With the Tumwater City Council’s approval Tuesday, Mayor Pete Kmet will authorize a letter of agreement with property owner Falls Development LLC to have the iconic building donated to the city. Kmet said the owner still needs to write the deed.
The deal shifts responsibility to the city for protecting and restoring the 111-year-old brewhouse. The brick building served as the original Olympia Brewery until 1916, and was added to the National Register of Historic Places in 1978.
Under the agreement, the city will own the building and the land beneath it within a perimeter of 12 feet. The city also will acquire trail easements to provide public access to the site and eventually connect it with the county’s trail system.
Most people at Tuesday’s public hearing on the donation supported the acquisition as a way to honor the area’s heritage. Others were concerned about the financial risks and the impact of future development on the area’s character.
Those in favor of the donation see it as an opportunity to save a historic building that put the region on the national map. Rob Kirkwood of the Old Brewhouse Foundation said the public has shown intense interest in preserving the landmark. He said the acquisition will provide a return on investment not just financially, but culturally.
“Today it sort of feels like we’re making progress,” he said Tuesday. “This project really requires public involvement.”
But Tumwater resident Donovan Cathey urged the council to reconsider the donation. He wondered whether the city could find a partner to help with restoration. Cathey also was concerned that the brewhouse could siphon away money from critical city projects, such as street repairs.
“The transfer of this building … is a liability to the owner, and I believe we’re transferring that liability to the city,” he said. “It’s been in the private sector for quite some time and nothing has been done. If the private sector felt that something should be done, they would invest in it, and at this point, they have not.”
Jon Potter, a consultant with Falls Development, noted property owner George Heidgerken “thought this iconic building should be under someone else’s wing.”
“This property was not purchased with the idea that it was a business opportunity,” he said.
Some say time is running out for the brewhouse.
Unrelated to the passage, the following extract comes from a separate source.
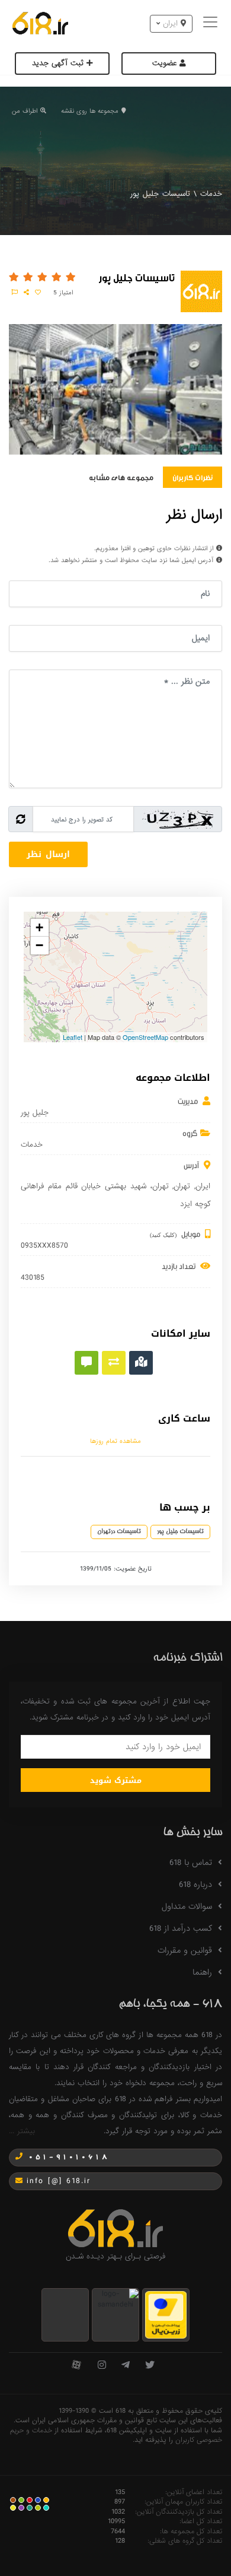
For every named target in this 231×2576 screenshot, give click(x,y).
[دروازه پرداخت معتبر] (166, 2314)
The longer the city waits, the less likely the building can be properly restored, said Heidi Behrends Cerniwey, assistant city administrator and brewery project manager.
“The old brewhouse is for Tumwater what the Space Needle is for Seattle,” she said, noting the building’s state of decay. “It’s still salvageable, but it won’t be that way forever.”
Tumwater’s preservation strategy will rely on a funding campaign for tax credits, grants, donations and partnerships.
The cost to remodel and preserve the aging structure is estimated at $5.6 million, according to a 2015 study. Construction would include a new roof and reinforced walls that can withstand seismic activity.
For a short-term fix, the study recommended a temporary roof and window coverings that would protect the brewhouse from further weather damage. That temporary step comes with an estimated price tag of $425,000, according to James Cary of Cardinal Architecture, which participated in the 2015 study.
To more accurately determine the brewhouse’s structural soundness, Cary suggested the city find out whether the unreinforced masonry building stands on solid basalt or a softer soil. Cary also noted that all estimates reflect construction costs and do not factor in additional expenses, such as permits, legal fees and project management.
Councilman Tom Oliva said the donation will put the city in a better position to receive grants for historic preservation.
“It would be an oversight not to take advantage of the offer we have now,” said Oliva, who stressed that the city must avoid “demolition by neglect” with the brewhouse.
Councilwoman Joan Cathey abstained from voting on the letter of agreement. She supports the brewhouse’s preservation, but is concerned about the lack of money available to do so.
“We’re taking a big leap here,” she said. “I’m not against it. I’m just not comfortable voting for it.”
Councilman Ed Hildreth was absent from Tuesday’s meeting. Kmet relayed that Hildreth would have voted against the donation because he doesn’t think the building should be a public investment.
Kmet acknowledged that the donation comes with its share of risks, but he urged the council to find the courage to vote yes. He said he regrets a missed opportunity about 20 years ago to get the brewhouse under public control.
“We’ve taken an important step tonight,” Kmet said after the vote Tuesday.
Tumwater has a grand vision to create a craft brewing and distillery center that turns the area into an economic hub and job generator — and capitalizes on one of the state’s hottest industries.
On that note, the city council will review a planned action ordinance for the brewery district at 7 p.m. April 19 at City Hall. The ordinance identifies all the regulations for the brewery properties on the north side of Custer Way and clarifies what a developer can build. The goal is to provide incentive for development in the area.